During the four years of President Donald Trump’s administration, Ms. Tanden fashioned herself as a fierce and outspoken liberal critic of the administration and lawmakers — in both parties — who she felt were not adequately supportive of the causes she believed in.
On Twitter, she often expressed her views with unsparing language. Once she was nominated to lead the budget office, those comments proved challenging to explain away.
In 2017, when Senator Lisa Murkowski of Alaska, a moderate Republican, announced she was supportive of Mr. Trump’s effort to lower the corporate tax rate, Ms. Tanden lashed out.
“No offense but this sounds like you’re high on your own supply,” she wrote on Twitter. “You know, we know, and everyone knows this is all garbage. Just stop.”

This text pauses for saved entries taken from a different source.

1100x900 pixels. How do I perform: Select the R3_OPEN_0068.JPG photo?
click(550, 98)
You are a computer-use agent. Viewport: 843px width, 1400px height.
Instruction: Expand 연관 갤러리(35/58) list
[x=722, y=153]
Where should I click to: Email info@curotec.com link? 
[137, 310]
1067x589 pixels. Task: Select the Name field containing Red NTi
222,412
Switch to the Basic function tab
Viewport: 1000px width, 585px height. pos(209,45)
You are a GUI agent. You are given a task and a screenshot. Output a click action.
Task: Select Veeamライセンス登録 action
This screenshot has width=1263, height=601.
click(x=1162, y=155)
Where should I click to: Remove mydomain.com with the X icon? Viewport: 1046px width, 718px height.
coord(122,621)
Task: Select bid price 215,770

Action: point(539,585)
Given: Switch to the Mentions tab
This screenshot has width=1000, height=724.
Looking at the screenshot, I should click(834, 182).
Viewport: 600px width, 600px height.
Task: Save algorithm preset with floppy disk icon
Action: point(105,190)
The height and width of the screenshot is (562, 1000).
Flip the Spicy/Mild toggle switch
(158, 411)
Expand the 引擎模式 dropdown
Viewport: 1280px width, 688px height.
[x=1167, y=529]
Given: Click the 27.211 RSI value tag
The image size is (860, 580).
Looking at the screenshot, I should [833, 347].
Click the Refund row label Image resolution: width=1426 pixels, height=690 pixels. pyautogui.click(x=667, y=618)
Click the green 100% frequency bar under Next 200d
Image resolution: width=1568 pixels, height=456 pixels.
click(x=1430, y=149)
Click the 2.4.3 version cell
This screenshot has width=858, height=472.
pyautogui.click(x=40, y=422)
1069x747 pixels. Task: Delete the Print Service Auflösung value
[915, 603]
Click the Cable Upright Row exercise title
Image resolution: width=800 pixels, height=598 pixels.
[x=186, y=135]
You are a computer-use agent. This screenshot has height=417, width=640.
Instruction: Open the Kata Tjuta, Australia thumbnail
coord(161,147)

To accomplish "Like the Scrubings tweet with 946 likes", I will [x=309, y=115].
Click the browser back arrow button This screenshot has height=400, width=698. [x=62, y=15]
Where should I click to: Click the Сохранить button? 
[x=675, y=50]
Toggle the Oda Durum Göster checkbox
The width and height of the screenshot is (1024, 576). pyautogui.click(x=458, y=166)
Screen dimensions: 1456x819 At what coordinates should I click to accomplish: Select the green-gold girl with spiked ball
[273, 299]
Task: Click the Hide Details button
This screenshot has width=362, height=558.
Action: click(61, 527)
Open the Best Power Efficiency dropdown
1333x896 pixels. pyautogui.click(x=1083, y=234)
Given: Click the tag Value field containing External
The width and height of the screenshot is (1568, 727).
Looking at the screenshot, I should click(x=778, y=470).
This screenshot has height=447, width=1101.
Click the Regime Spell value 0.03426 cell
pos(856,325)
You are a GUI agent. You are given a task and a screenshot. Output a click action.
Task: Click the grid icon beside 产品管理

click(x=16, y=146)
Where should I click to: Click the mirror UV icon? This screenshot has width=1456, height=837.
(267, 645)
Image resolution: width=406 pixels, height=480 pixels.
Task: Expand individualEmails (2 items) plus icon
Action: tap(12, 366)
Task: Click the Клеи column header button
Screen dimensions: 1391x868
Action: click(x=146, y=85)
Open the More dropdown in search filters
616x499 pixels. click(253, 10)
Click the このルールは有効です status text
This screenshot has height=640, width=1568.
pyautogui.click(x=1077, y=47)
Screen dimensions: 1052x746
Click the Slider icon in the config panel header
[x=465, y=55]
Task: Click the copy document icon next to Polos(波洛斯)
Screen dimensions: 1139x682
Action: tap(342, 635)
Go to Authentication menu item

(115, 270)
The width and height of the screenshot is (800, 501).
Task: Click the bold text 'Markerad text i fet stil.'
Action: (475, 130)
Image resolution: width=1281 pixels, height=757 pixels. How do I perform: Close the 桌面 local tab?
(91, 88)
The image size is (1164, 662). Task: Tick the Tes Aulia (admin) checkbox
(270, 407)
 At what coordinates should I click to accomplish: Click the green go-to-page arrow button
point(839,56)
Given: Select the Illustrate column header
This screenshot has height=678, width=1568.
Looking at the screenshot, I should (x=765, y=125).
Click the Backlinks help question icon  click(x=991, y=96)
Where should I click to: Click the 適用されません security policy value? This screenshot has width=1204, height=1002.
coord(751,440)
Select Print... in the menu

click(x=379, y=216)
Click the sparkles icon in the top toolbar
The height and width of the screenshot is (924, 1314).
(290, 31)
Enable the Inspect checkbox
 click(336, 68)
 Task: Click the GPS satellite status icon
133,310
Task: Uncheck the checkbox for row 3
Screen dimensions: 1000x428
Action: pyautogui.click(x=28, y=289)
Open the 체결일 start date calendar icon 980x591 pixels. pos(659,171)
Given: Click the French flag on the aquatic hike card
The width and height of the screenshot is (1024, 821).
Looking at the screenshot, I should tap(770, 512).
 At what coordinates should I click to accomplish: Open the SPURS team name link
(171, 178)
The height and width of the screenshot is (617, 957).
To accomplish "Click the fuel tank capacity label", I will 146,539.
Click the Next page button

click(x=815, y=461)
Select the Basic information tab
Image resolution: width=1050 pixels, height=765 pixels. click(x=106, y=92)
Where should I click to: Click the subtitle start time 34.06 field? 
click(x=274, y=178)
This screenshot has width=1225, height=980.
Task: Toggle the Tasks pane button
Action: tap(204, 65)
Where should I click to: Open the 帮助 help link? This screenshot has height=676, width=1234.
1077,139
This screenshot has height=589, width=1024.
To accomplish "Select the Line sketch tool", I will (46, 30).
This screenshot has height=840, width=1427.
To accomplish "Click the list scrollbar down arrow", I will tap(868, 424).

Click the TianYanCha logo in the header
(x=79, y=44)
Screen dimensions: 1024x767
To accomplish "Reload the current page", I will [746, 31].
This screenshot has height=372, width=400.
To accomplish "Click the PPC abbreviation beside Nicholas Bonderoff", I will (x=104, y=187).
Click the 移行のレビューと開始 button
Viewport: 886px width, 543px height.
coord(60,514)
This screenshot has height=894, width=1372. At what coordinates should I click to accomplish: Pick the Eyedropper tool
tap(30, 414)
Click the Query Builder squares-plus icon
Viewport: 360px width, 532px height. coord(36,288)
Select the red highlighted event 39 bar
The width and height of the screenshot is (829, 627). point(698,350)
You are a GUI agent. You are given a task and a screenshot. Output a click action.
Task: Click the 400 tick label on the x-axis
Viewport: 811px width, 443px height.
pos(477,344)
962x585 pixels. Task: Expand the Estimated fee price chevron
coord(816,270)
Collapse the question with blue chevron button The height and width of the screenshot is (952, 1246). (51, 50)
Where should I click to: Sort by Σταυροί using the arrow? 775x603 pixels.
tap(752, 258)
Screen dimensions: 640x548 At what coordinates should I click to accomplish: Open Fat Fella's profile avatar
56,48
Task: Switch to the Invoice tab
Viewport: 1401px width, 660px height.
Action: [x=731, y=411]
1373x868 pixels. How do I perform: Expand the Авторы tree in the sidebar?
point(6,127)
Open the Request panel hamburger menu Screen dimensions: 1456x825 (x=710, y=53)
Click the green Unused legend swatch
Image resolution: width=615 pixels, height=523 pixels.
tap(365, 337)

In February, a spokesman for Senator Mitt Romney, Republican of Utah, said it would be “hard to return to comity and respect with a nominee who has issued a thousand mean tweets.”
The job of staff secretary is rarely a high profile one. But it is known inside the White House as a powerful position because of the access that the occupant has to information.
Top White House advisers who want the president to sign off on policy proposals will now have to send paperwork through Ms. Tanden. She will control the flow of that paperwork, deciding what documents get to the president’s desk and when they are delivered.
Some high-profile names in Washington have served as staff secretary. John Podesta, the founder of the Center for American Progress and a former chief of staff to former President Bill Clinton, was also staff secretary to Mr. Clinton. Brett M. Kavanaugh, who now is an associate justice on the Supreme Court, was staff secretary for former President George W. Bush.